Lev: Yeah. This is something that was very on my mind when I was writing the books. I started writing The Magicians in 2004, so Half-Blood Prince hadn't even come out at that point. So I was writing them as the Potter books were coming out, and my expectation was that the books would stop at graduation. And I had very much on my mind, what would the later life of Harry Potter look like? We hear a lot about wizards as teenagers. We hear a lot about wizards when they're old and have big, long beards. What is it like to be a wizard in your twenties? With all that power and your whole life ahead of you and just try[ing] to figure out what you're going to do with it. What is magic for, for you? I feel like that is probably a difficult, weird, lost, wandering period in the lives of people like this. And I want to tell that story because I think a lot of people struggle with that kind of thing in their twenties – finding their path, understanding who they are and what they want and what they're here for. And I thought a lot about just filling in maybe a little bit about what the later lives of Hogwarts graduates would be like because I knew Rowling wasn't going to tell that story. That wasn't her subject, but it was something that I thought about. It was something that I thought about a lot. Harry Potter ends here – is there a story I can tell that looks more like my life and says something about the kinds of problems I'm struggling with now that I'm older?

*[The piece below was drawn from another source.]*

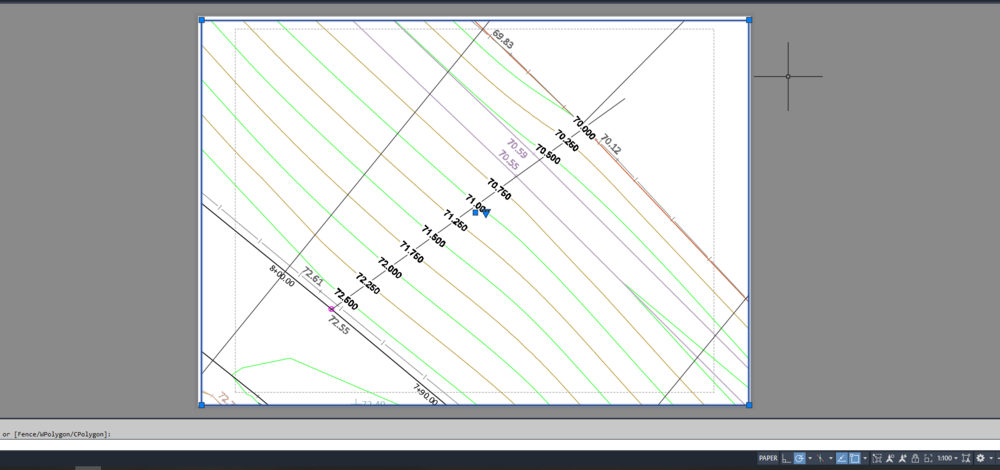This screenshot has height=470, width=1000.
Task: Click the viewport scale sync icon
Action: (x=965, y=458)
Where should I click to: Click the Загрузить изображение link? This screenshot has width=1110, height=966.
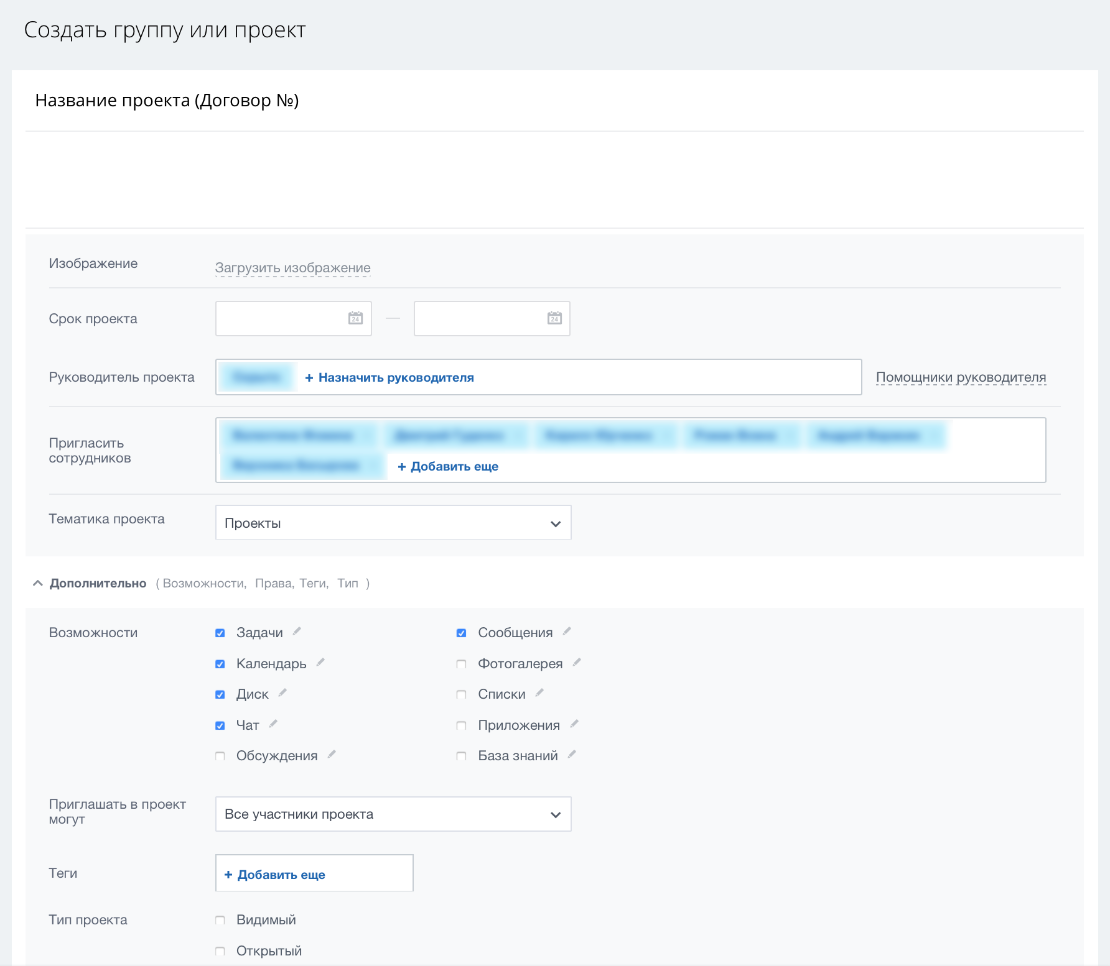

MN: Do you see yourself in any of these characters?
Lev: Oh, yes. Well, to some extent. Obviously, they came out of me. Quentin is a pretty accurate depiction of what I was like when I was 17 – a big fanboy, intellectually overdeveloped, emotionally very stupid, socially not all there, really overinvested in worlds that aren't real. There's a lot of Quentin in me, and there's a lot of Julia in me. Julia is probably the character I feel closest to in the books. She's somebody who is managing an enormous amount of anger. Her story is about the person who was left behind, who didn't get in and tried to make things happen for herself and at great personal cost. It was a story for personal reasons that I really felt was mine. But there are lots of them. Janet is sort of like who I aspire to be, if I just didn't self-edit quite so much. That's what I would sound like. But Quentin is really... that's the one [who is] the most of me. And the way Jason plays Quentin on screen, I've never seen a character quite like that on screen before, and I found myself all over again and saying, "Wow. Yeah, that is what it was like for me." It was nice to see.
MN: Are you going to make a cameo anywhere? Pull a Peter Jackson?
Lev: I don't know if I... yes.
MN: Oh! Okay.
Lev: I've shot it already.
MN: Oh. Cool, fabulous.
Lev: It's not in the pilot, but keep an eye out for it.
MN: Do you clearly look like you, or do you look like someone else?
Lev: Oh, no, I look all too much like myself.
Our interview with Lev concludes our coverage of our trip to the set of The Magicians! Thank you to Lev, the cast and crew, and everyone at Syfy who made this trip possible.